_INPUT MATERIAL_:
::::::::::
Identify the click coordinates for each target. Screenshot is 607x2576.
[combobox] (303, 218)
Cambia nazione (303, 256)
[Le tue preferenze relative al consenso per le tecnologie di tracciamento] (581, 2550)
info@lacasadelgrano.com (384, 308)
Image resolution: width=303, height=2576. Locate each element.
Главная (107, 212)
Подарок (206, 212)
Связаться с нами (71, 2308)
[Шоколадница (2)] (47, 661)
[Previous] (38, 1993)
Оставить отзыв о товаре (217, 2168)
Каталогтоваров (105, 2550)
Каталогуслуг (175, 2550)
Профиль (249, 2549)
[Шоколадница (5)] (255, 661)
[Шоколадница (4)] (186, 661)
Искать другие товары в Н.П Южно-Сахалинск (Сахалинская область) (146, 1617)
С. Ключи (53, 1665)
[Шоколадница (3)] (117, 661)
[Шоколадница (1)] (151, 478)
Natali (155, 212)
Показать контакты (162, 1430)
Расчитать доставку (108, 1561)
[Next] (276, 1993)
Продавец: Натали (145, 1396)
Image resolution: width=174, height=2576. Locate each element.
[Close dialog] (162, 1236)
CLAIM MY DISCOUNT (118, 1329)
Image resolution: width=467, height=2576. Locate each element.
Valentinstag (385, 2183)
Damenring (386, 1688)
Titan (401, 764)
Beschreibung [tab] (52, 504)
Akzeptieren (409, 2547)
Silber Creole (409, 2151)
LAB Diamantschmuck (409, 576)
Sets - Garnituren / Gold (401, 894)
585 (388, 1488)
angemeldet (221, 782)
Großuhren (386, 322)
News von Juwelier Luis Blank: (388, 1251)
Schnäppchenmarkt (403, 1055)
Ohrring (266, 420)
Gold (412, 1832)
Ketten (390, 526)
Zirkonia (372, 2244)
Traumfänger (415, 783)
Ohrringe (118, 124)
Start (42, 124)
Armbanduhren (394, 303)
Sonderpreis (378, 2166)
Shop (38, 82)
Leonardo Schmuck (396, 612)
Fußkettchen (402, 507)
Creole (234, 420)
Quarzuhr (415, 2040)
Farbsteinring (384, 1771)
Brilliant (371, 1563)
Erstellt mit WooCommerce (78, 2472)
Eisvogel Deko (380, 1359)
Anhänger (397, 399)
::::::::::
Write all the records out again. Nothing may differ from the original.

Identify the click coordinates for each target. Screenshot is 607x2576.
[combobox] (303, 218)
Cambia nazione (303, 256)
[Le tue preferenze relative al consenso per le tecnologie di tracciamento] (581, 2550)
info@lacasadelgrano.com (384, 308)
Image resolution: width=303, height=2576. Locate each element.
Главная (107, 212)
Подарок (206, 212)
Связаться с нами (71, 2308)
[Шоколадница (2)] (47, 661)
[Previous] (38, 1993)
Оставить отзыв о товаре (217, 2168)
Каталогтоваров (105, 2550)
Каталогуслуг (175, 2550)
Профиль (249, 2549)
[Шоколадница (5)] (255, 661)
[Шоколадница (4)] (186, 661)
Искать другие товары в Н.П Южно-Сахалинск (Сахалинская область) (146, 1617)
С. Ключи (53, 1665)
[Шоколадница (3)] (117, 661)
[Шоколадница (1)] (151, 478)
Natali (155, 212)
Показать контакты (162, 1430)
Расчитать доставку (108, 1561)
[Next] (276, 1993)
Продавец: Натали (145, 1396)
Image resolution: width=174, height=2576. Locate each element.
[Close dialog] (162, 1236)
CLAIM MY DISCOUNT (118, 1329)
Image resolution: width=467, height=2576. Locate each element.
Valentinstag (385, 2183)
Damenring (386, 1688)
Titan (401, 764)
Beschreibung [tab] (52, 504)
Akzeptieren (409, 2547)
Silber Creole (409, 2151)
LAB Diamantschmuck (409, 576)
Sets - Garnituren / Gold (401, 894)
585 (388, 1488)
angemeldet (221, 782)
Großuhren (386, 322)
News von Juwelier Luis Blank: (388, 1251)
Schnäppchenmarkt (403, 1055)
Ohrring (266, 420)
Gold (412, 1832)
Ketten (390, 526)
Zirkonia (372, 2244)
Traumfänger (415, 783)
Ohrringe (118, 124)
Start (42, 124)
Armbanduhren (394, 303)
Sonderpreis (378, 2166)
Shop (38, 82)
Leonardo Schmuck (396, 612)
Fußkettchen (402, 507)
Creole (234, 420)
Quarzuhr (415, 2040)
Farbsteinring (384, 1771)
Brilliant (371, 1563)
Erstellt mit WooCommerce (78, 2472)
Eisvogel Deko (380, 1359)
Anhänger (397, 399)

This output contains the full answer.